• [PROMPT]: Filter the listing below, please, and copy only the lines with the word "card".

== MATERIAL FOR THIS EXERCISE ==

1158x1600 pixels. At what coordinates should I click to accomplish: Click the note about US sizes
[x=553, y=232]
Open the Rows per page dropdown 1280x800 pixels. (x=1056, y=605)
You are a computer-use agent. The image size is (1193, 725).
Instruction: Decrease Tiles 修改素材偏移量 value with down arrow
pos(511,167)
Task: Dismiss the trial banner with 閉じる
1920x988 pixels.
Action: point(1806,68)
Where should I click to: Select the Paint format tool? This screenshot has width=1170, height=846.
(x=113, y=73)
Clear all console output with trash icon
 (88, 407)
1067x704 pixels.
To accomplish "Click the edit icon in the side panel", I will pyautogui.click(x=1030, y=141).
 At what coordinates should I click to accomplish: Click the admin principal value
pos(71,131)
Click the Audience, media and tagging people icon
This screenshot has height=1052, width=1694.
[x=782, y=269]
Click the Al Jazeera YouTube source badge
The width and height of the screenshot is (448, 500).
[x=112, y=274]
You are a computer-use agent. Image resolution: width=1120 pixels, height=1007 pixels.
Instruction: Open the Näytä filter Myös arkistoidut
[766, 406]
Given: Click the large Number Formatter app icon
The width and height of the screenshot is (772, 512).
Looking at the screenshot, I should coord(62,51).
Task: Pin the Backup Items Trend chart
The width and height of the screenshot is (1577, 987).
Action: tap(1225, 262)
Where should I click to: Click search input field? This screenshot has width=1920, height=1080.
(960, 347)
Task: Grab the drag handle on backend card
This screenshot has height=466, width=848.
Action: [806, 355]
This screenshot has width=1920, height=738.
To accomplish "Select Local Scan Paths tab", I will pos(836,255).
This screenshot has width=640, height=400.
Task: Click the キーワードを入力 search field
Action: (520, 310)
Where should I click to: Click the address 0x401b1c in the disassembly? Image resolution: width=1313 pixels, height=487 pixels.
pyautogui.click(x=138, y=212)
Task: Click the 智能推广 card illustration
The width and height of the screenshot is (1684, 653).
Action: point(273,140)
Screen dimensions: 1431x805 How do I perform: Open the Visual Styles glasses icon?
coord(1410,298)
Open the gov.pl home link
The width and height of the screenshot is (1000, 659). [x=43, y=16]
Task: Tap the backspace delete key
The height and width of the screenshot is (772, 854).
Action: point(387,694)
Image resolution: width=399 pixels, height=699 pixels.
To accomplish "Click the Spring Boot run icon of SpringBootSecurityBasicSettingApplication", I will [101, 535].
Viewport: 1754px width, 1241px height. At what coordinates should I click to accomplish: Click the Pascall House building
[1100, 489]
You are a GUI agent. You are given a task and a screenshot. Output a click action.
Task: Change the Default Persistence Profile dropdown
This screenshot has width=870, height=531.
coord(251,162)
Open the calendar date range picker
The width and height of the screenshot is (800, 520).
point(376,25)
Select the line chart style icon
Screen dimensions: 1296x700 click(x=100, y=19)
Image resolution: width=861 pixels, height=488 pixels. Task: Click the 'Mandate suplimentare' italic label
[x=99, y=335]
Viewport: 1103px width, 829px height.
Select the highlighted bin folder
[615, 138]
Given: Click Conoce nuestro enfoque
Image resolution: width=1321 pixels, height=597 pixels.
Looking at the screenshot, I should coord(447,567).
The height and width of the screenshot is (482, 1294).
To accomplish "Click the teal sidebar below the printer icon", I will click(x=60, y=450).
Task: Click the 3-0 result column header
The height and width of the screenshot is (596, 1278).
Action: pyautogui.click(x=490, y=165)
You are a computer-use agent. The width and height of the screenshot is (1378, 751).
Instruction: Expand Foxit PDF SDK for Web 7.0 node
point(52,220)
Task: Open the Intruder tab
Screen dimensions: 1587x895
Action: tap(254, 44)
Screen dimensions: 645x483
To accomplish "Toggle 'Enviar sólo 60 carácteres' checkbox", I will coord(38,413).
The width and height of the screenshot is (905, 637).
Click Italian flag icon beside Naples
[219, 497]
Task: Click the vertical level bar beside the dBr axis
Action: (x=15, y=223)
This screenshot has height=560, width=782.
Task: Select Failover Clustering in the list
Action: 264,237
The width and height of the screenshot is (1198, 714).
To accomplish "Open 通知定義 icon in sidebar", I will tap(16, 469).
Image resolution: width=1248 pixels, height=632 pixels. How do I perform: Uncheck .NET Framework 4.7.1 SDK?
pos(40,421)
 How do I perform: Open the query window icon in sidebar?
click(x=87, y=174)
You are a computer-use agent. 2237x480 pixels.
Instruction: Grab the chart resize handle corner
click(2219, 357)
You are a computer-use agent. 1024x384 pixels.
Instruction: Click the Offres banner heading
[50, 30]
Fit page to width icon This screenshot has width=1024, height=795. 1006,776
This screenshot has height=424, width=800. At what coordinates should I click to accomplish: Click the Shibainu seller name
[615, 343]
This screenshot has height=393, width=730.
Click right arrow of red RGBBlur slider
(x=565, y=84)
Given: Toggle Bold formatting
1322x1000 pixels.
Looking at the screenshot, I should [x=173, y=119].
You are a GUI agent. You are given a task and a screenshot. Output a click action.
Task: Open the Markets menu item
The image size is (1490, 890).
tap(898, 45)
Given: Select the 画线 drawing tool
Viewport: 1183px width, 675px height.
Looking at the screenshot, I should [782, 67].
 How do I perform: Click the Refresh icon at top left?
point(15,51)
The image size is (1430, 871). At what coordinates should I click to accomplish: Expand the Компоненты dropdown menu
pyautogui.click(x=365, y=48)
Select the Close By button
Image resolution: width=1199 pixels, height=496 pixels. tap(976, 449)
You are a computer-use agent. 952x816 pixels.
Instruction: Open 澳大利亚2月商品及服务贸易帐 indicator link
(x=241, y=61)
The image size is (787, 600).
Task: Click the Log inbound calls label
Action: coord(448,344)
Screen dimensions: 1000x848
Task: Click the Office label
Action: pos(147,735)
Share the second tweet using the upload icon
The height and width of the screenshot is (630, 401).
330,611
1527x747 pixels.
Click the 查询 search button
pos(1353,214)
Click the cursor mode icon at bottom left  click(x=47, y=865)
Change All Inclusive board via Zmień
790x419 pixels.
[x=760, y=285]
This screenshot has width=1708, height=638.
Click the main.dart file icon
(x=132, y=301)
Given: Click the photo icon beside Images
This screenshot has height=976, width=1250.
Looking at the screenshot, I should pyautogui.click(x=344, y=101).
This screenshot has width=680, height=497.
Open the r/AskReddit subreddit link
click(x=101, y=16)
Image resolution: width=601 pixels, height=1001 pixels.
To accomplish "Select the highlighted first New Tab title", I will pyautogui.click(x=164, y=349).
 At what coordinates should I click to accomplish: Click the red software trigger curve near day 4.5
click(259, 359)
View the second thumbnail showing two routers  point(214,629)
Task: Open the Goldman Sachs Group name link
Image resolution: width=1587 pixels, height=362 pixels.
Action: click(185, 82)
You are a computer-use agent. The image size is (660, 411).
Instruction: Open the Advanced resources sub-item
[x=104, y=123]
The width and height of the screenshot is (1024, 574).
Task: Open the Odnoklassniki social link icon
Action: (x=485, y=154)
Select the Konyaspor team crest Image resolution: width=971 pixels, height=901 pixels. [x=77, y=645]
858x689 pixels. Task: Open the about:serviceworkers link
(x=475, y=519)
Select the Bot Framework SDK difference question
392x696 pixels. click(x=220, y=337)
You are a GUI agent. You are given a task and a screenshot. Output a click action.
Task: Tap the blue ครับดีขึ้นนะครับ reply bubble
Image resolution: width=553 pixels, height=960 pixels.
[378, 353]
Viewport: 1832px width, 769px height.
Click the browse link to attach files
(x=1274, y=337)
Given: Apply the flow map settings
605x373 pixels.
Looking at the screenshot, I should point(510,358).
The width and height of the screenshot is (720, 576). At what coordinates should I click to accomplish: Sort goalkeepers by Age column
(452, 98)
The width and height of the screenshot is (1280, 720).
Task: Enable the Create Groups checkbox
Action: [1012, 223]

===

• [THE COMPLETED TASK]:
Task: Grab the drag handle on backend card
Task: Click the 智能推广 card illustration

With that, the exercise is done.